# Import libraries


In [49]:
import requests
import json
import pandas as pd
from pandas.io.json import json_normalize
import numpy as np
import geopy
from geopy.geocoders import Nominatim
from geopy.point import Point
from cryptography.fernet import Fernet
from datetime import datetime
from google.oauth2.service_account import Credentials
from google.cloud import bigquery
from google.oauth2 import service_account
import pandas_gbq







# Generate token to access API

In [50]:


headers = {
    'accept': 'application/json',
    'Content-Type': 'application/json',
}

json_data = {
    'full_name': 'Fabiano Moreira Alves',
    'email': 'fabianomalves@proton.me',
}

access_token = requests.post('https://begrowth.deta.dev/user/', headers=headers, json=json_data)
access_token_json = access_token.json()

print(access_token_json)

{'user': 'fabianomalves@proton.me', 'API Token': 'BGEU2QUMX97D'}


# Split the user and key as dictionary to get the acess token

In [None]:
# split dictionary into keys and values
keys = []
values = []
items = access_token_json.items()
for item in items:
    keys.append(item[0]), values.append(item[1])
 
# printing keys and values separately
string_acess_token = str(values[-1])
print(string_acess_token)


# Consume the API, calling the endpoint https://begrowth.deta.dev/token=access_token, concatenatating the url with the token. Then, create a dataframe for the jason and print data frame result.

In [None]:
url_dev = "https://begrowth.deta.dev/token="
url_dev_with_token = url_dev + string_acess_token
print(url_dev_with_token)

# Normalize the json data into pandas Data Frame

In [None]:
data = json.loads(requests.get(url_dev_with_token).text)
df_json_normalize = pd.json_normalize(data)
print(df_json_normalize)


# Find duplicate rows and filtering them

In [None]:
duplicate_rows = df_json_normalize[df_json_normalize.duplicated(['id', ])]
print(duplicate_rows)


# Drop duplicate rows, filtering by 'id'

In [None]:
df_distinct_id_rows = df_json_normalize.drop_duplicates(subset=['id'])
print(df_distinct_id_rows)


# Doing the reverse geocoding and creating address column for the singles rows

In [None]:
# Create a geocoder object using the Nominatim API
geolocator = Nominatim(user_agent="my_geocoder_state")

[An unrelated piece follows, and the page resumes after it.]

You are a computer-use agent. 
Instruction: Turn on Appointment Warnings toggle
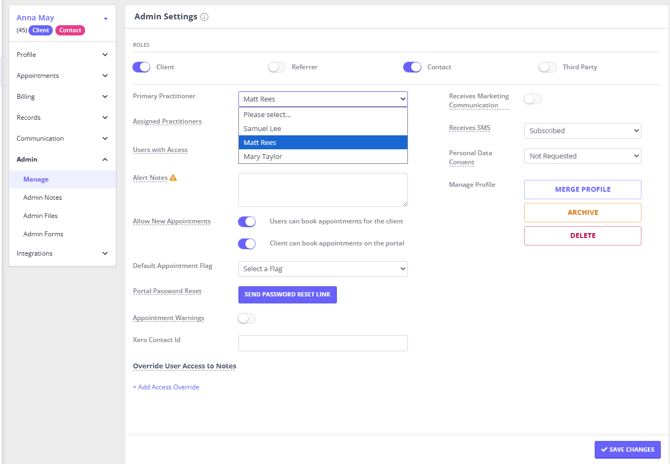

# Define a function to reverse geocode the state
def get_state(lat, lng):
  # Use the geocoder object to reverse geocode the coordinates
  location = geolocator.reverse((lat, lng))
  # Extract the state from the response
  state = location.raw['address']['state']
  return state

# Apply the function to each row of the DataFrame and store the result in a new column

df_distinct_id_rows.loc[:, ['address_state']] = df_distinct_id_rows.apply(lambda x: get_state(x['address.geo_latitude'], x['address.geo_longitude']), axis=1)

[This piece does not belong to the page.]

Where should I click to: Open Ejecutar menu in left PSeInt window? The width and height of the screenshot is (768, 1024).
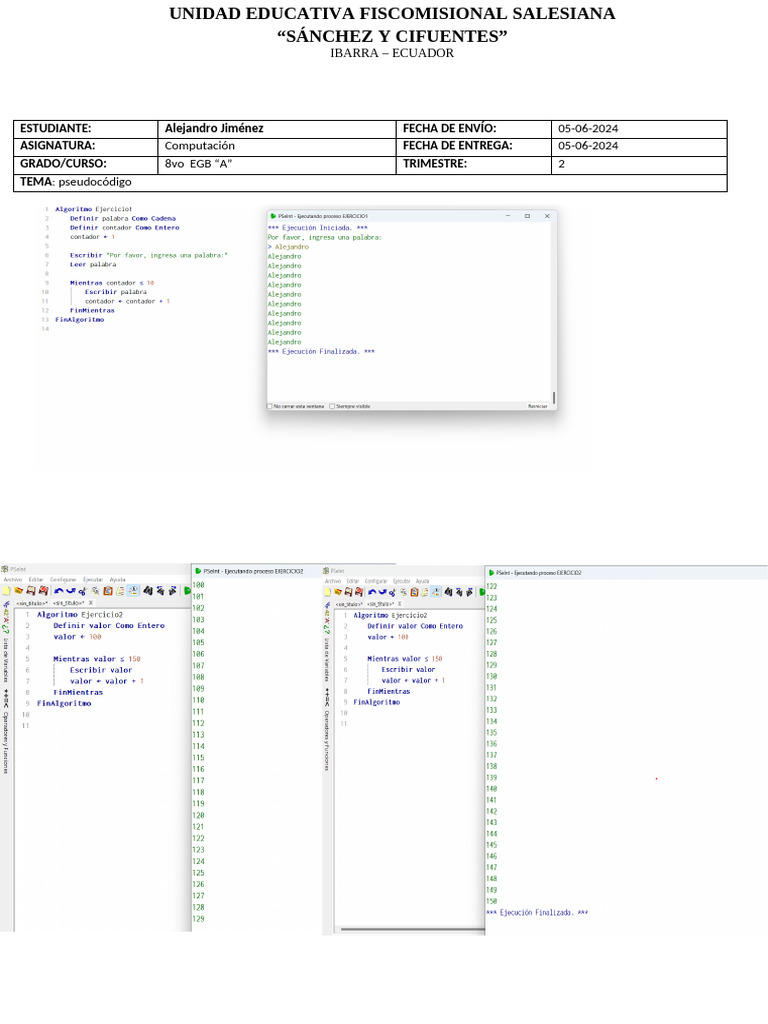[92, 579]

# Print the resulting DataFrame
df_distinct_id_rows.head()



# Saving dataframe into csv file, for preventing new deletions

In [None]:
df_distinct_id_rows.to_csv('../data_engineer_test/df_distinct_id_rows.csv')

# Read csv file

In [None]:
df_distinct_id_rows = pd.read_csv('../data_engineer_test/df_distinct_id_rows.csv')
df_distinct_id_rows.head()

# Decript the CPF column

In [None]:
fernet = Fernet(b'ekkxXo0uHWRkIbHqHrLS4gaMj2hWTYMJyPTAbi9INGI=')

df_distinct_id_rows['cpf'] = df_distinct_id_rows['cpf'].apply(lambda x: fernet.decrypt(x.encode()))

In [None]:
df_distinct_id_rows.head()

# Save the decrypted data result to a csv file

In [None]:

df_distinct_id_rows.to_csv('../data_engineer_test/df_decrypt_cpf.csv')


# Read the csv decrypted data

In [None]:
df_decrypt_cpf = pd.read_csv('../data_engineer_test/df_decrypt_cpf.csv')
df_decrypt_cpf.head()
#df_decrypt_cpf.info()

# Formating the cpf column

In [None]:
df_decrypt_cpf['cpf'] = df_decrypt_cpf['cpf'].apply(lambda x: x[2: -1])


In [None]:
df_decrypt_cpf.head()

# Inserting columns 

In [None]:
now = datetime.now()

# Create new columns
df_decrypt_cpf = df_decrypt_cpf.assign(
    dt_insert=now,
    candidate_name='Fabiano Moreira Alves'
)


In [None]:
df_decrypt_cpf.head()

# Removing Unnamed columns

In [None]:
del df_decrypt_cpf['Unnamed: 0']
del df_decrypt_cpf['Unnamed: 0.1']
df_decrypt_cpf.head()

# Alter data columns to '_' instead '.'.

In [None]:
df_decrypt_cpf_ready = df_decrypt_cpf.rename(columns=lambda x: x.replace('.', '_'))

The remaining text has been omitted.